» **WHAT TO WORK ON**:
Rewrite the VS Code Copilot update text starting with "- The same Copilot" and going on through "or isolating workspaces.", replacing "cost visibility" with "spend tracking".

DOCUMENT TEXT: Begin

VS Code ships Copilot browser tools for web app validation
VS Code shipped a Copilot update with browser-agent tools for web app validation, plus a preview Agents window for parallel workflows, BYOK model discovery, and cost visibility. Version 1.128 also adds grouped and workspace-less chats in the Agents window.

TL;DR
- VS Code shipped Copilot browser-agent tools for building and validating web apps, with the update pointing readers to the full changelog and VS Code's launch post.
- The new Agents window is in preview for parallel agent workflows, and Pierce Boggan's demo shows grouped chats, workspace-less chats, and bring-your-own-key setup.
- The same Copilot wave adds model discovery for BYOK, cost visibility, Autopilot improvements, and new VS Code Learn courses, according to VS Code's launch post.
- Agentic sessions can use Git worktrees for isolation; Boggan's reply says choosing the “Local” option avoids creating one.
The official 1.128 release notes are the page to keep open. Boggan's short demo is the fastest look at the Agents window changes, while his worktrees reply answers the first operational question teams will hit when parallel agents start cloning or isolating workspaces.
Browser agent tools
VS Code framed the headline Copilot change as browser-agent tooling for web app work: build the app, open it in a browser, validate behavior, then loop back into the editor.
The practical shift is that browser validation is now part of the Copilot surface in VS Code, rather than a separate manual handoff after code generation. The launch post groups it with Autopilot improvements, model discovery for BYOK, and cost visibility.
Agents window
The Agents window is the preview feature for running and managing parallel agent workflows.
Boggan called out three visible changes in 1.128:
- grouped chats
- workspace-less chats
- bring-your-own-key setup
The demo also matters because it shows the feature as an editor workflow, not just a Copilot Chat sidebar update.
BYOK, model discovery, and cost visibility
VS Code's launch post puts bring-your-own-key support next to two management features: model discovery and cost visibility.
That pairing is the useful part. BYOK without discovery and spend feedback turns into another settings maze; VS Code is exposing the controls beside the agent workflow.
Git worktrees for isolated sessions
Parallel agents create a boring but real repo problem: where does each session write files?
Boggan said one reported extra checkout came from Git worktrees, used “for isolation between agentic sessions.” His reply also gives the behavior split:
- choose the dropdown's “Local” option to avoid creating a worktree
- add an already-cloned repo from its existing folder if VS Code opens a separate clone
Git's worktree docs describe the underlying mechanism: multiple working trees can attach to the same repository.
CodeSnap and VS Code Learn
The release wave was not only agent plumbing. VS Code also promoted the CodeSnap extension for faster code screenshots, and the Copilot changelog mentioned new VS Code Learn courses.
CodeSnap is a small quality-of-life ship, but it fits the same pattern as the agent work: VS Code is pulling more of the developer loop into editor-native tools.

DOCUMENT TEXT: End
LISTED RECORDS: Begin

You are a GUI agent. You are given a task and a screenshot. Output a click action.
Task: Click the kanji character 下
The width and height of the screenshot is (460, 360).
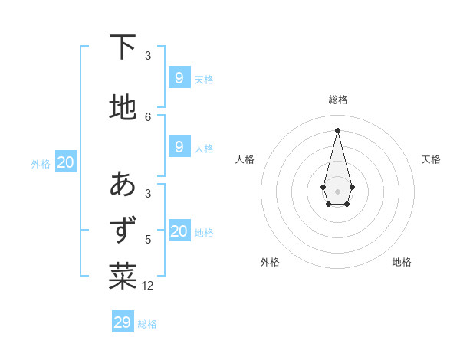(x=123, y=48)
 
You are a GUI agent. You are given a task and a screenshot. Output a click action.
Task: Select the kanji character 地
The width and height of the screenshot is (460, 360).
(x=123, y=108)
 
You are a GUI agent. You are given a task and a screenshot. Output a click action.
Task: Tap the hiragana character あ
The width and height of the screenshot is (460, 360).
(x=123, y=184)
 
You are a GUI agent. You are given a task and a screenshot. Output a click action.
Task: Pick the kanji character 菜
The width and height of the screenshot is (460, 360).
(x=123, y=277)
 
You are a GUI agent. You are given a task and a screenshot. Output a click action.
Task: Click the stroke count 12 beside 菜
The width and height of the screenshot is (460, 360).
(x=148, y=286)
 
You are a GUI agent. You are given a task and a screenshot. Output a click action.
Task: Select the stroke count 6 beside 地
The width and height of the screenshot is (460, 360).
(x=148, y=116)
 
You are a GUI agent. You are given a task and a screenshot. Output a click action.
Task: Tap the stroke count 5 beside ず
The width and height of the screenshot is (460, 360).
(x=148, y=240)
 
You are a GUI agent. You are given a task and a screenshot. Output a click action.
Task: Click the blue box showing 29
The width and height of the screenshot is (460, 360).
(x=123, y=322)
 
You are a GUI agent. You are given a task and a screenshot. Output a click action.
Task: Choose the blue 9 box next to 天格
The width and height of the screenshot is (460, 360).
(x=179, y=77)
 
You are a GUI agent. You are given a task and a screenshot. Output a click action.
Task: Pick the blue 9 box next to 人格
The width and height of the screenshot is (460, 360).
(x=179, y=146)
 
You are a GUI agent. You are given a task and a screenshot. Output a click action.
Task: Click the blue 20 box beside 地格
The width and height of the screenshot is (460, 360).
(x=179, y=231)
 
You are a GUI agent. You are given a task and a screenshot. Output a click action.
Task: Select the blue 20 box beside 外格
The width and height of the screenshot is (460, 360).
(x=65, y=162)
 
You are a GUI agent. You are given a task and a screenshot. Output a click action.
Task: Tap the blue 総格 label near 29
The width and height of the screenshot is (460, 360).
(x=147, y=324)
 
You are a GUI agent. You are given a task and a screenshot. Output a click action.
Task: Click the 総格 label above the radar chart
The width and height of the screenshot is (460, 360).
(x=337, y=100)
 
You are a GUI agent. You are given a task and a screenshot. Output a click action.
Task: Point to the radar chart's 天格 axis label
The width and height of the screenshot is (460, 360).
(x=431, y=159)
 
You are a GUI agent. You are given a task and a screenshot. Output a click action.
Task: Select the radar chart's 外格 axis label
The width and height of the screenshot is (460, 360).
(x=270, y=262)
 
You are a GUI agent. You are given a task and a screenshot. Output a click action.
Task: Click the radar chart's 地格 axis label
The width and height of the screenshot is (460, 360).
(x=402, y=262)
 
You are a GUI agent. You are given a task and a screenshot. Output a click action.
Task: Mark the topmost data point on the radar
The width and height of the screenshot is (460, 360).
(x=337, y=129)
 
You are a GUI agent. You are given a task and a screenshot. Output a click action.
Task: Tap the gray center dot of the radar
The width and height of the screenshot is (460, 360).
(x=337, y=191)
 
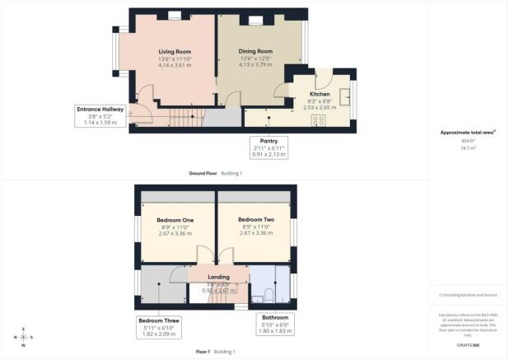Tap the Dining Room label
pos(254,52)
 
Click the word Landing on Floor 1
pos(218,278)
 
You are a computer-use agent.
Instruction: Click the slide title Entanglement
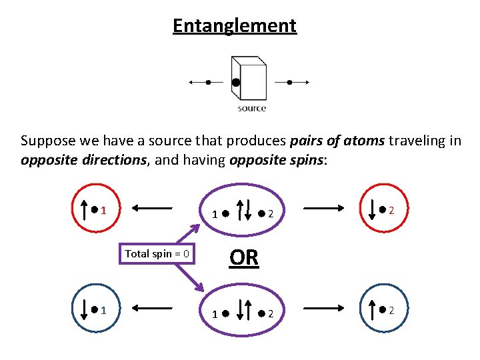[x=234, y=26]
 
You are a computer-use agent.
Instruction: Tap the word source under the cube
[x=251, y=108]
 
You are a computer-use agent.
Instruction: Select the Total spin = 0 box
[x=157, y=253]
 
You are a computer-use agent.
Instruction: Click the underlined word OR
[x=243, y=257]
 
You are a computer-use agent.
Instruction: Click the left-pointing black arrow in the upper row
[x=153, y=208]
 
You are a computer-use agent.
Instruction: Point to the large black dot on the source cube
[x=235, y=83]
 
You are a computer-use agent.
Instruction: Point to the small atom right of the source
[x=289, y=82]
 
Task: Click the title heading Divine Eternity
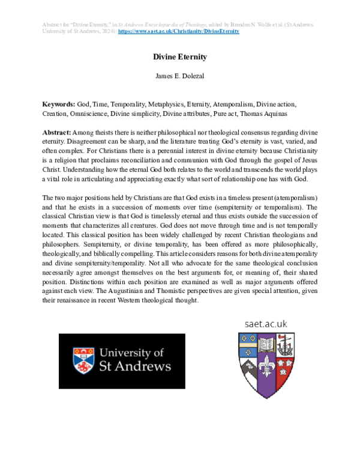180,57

LISTED RECORDS: End
LISTED RECORDS: Begin

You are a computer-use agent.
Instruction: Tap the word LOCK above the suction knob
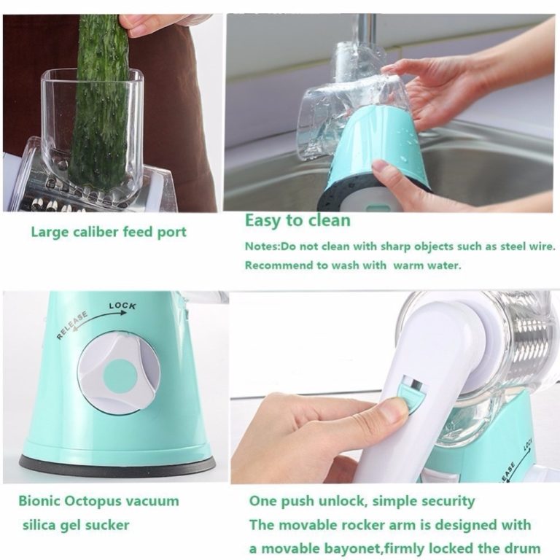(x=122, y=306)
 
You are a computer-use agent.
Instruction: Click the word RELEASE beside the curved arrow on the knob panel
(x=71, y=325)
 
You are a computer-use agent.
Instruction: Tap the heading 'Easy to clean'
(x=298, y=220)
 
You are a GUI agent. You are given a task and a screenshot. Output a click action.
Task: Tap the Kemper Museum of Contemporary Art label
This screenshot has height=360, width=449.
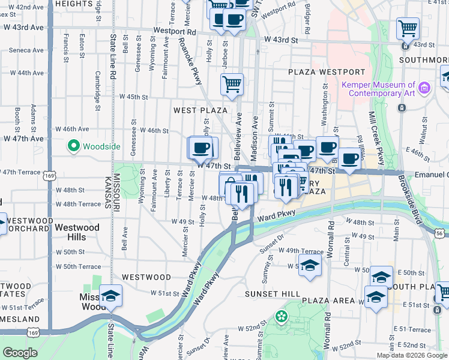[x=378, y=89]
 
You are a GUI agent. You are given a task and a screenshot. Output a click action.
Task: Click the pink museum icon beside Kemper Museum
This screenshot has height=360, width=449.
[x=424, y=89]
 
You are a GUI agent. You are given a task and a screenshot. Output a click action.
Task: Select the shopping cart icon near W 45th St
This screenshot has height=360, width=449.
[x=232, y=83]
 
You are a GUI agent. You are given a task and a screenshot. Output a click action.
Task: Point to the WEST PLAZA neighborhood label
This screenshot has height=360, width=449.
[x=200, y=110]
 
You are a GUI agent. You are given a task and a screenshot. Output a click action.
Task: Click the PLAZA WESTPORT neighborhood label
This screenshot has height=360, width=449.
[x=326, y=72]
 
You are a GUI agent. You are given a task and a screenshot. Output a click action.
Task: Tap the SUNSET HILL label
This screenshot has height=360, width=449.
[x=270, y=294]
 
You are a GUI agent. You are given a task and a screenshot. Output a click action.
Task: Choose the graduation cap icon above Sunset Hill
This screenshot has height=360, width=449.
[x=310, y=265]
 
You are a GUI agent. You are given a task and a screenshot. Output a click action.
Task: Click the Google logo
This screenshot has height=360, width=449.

LISTED RECORDS: End

» **TASK RESPONSE**:
- The same Copilot wave adds model discovery for BYOK, spend tracking, Autopilot improvements, and new VS Code Learn courses, according to VS Code's launch post.
- Agentic sessions can use Git worktrees for isolation; Boggan's reply says choosing the “Local” option avoids creating one.
The official 1.128 release notes are the page to keep open. Boggan's short demo is the fastest look at the Agents window changes, while his worktrees reply answers the first operational question teams will hit when parallel agents start cloning or isolating workspaces.